California Gov. Newsom announces a new approach and partnership in an effort to disrupt the COVID-19 testing market to bring down costs and improve reliability and access to everybody in terms of getting more tests.
Newsom said the state is currently conducting an average of roughly 100,000 tests per day and the turn-around time is up to a week.
The average cost of a molecular diagnostic test is $150-$200, he said adding the state is partnering with PerkinElmer to build a new lab in the state with a full supply chain.
He said with this partnership, California is adding up to additional 150,000 diagnostic tests per day. He said tests will have a 24 to 48 hour guaranteed turn-around time.
He said 40,000 tests will cost $47.99, if there are 100,000 tests that will ost $37.78 and 150,000 tests will be $30.78.
"If we are we have plans to re-open safely, we have to have the testing capacity," Newsom said.
Newsom said this partnership:
drives down testing costs for everyone
guaranteed turn-around time for results
protect essential workers and at-risk groups
insurance against the flu season twin-demic
California now has 679,099 confirmed cases of COVID-19, resulting in 12,407 deaths. The number of COVID-related deaths increased by 1.2 percent from Monday's total of 12,257. The number of COVID-19 diagnostic test results in California reached a total of 10,832,757, an increase of 70,251 tests since Monday. The rate of positive tests over the last 14 days is 6.1 percent.
Newsom said Amador and Glenn counties were removed and Tehama County was added from the state monitoring list where there are more than 30 counties listed including LA County. Orange County was removed from the state monitoring list this week.
On Tuesday, California Health and Human Services Agency Secretary Dr. Mark Ghaly there have been 110,000 tests in the last 24 hours and the state's positivity is 5.7 percent over 7 days and 6.3 percent over 14 days.
"Both of those numbers are down compared to what it had been 14 days, 28 days, two months ago, we have seen that number continuously trend down," Ghaly said.
Newsom said there 1.3 million acres burned and 15,000 firefighters, more than 2,400 engines, 700 fires across the state. More than 1,690 structures have been destroyed and there have been seven fatalities. He said the SCU and LNU Lightning Complex fires are the second and third largest in state history that are active fires going on in the Bay Area.
Ghaly said there's been an intersection between COVID-19 and the wildfires adding questions like "what does it mean to operate a shelter with physical distancing?" need to be addressed.
Ghaly said thousands of people, or 136,000 Californians, are under evacuation in many parts of the state and of those, 3,383 are living in shelters.
He said shelters have ample PPE and masks and distanced cots are placed at least six feet apart.
Ghaly reminded of the 136,000 evacuees across the state and just over 3,000 who are in shelters.
He said for those 133,000 evacuees who are out of their homes for the first time in months, they may be staying with friends or family.
He added if someone is staying with family or friends, try to wear a face-covering indoors while mixing with people you haven't seen in a while. "Wash your hands often."
WHAT IS CLOSED IN CA AGAIN?
Previously, Newsom has ordered the closure of fitness centers, houses of worship, hair salons and barbershops indoors, nail salons in those counties on the state monitoring list, which includes LA County, and other counties across the state.

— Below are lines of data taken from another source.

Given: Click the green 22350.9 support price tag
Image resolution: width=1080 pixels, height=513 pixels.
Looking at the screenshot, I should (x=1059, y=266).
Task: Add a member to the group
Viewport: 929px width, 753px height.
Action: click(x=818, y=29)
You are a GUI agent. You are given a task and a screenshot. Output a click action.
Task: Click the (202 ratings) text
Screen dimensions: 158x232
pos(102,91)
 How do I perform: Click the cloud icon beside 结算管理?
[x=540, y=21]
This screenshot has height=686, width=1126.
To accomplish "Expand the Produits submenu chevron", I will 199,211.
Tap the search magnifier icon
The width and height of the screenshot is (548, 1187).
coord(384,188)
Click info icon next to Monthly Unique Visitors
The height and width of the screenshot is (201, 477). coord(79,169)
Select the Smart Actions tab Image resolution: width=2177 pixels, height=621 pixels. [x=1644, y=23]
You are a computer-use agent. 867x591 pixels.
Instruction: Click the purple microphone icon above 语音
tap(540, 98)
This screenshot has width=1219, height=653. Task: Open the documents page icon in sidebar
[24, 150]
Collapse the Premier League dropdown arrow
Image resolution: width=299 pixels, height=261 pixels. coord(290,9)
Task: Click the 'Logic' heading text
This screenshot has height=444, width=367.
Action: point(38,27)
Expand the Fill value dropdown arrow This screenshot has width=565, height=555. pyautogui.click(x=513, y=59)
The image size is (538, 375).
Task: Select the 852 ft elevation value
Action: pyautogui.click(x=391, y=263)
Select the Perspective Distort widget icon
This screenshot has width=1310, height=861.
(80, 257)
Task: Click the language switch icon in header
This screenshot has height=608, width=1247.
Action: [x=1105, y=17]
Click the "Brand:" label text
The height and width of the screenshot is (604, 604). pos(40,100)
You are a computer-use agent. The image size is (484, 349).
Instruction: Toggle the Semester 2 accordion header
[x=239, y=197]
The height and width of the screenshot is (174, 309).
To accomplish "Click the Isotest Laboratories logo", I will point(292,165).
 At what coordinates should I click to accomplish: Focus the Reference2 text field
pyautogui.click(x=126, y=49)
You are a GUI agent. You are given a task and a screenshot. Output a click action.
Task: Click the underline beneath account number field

Newsom has also reminded what's closed statewide - indoor operations at dine-in restaurants, wineries, movie theaters, zoos, bars including outdoors - and what was closed in certain counties on the state monitoring list like gyms, shopping malls and places of worship.
The city of LA also ordered the closures of their gyms, nail salons, hair salons and barbershops indoors, and houses of worship.
SCHOOLS: MASK MANDATE, HAND WASHING STATIONS, PHYSICAL DISTANCING
Newsom said schools can physically reopen when its county has been off the monitoring list for 14 consecutive days. Schools that don't meet this requirement must begin the year with distance learning, according to Newsom.
Newsom said the schools in those counties on the watch list can't reopen in-person school until they are off the state monitoring list for two weeks straight unless the district superintendent requests a waiver from the county health officer, which may be granted.
For those schools that can open, there are new restrictions and criteria in place. Newsom said all school staff and students in third grade and above must wear masks. Students in second grade and below are encouraged to wear masks or face shields.
Staff must maintain six feet between each other and with students. He said there will be symptom checks, hand washing stations, deep sanitation and disinfection efforts and quarantine protocols.
There will be a requirement to test staff regularly. Newsom outlined when should in-person learning close?
That's when schools should consult with a public health officer first. He said a classroom cohort goes home when there is a confirmed case, and a school goes home when multiple cohorts have cases or more than 5 percent of the school is positive.
He said a district goes home if 25 percent of their schools are closed within a 14 days period.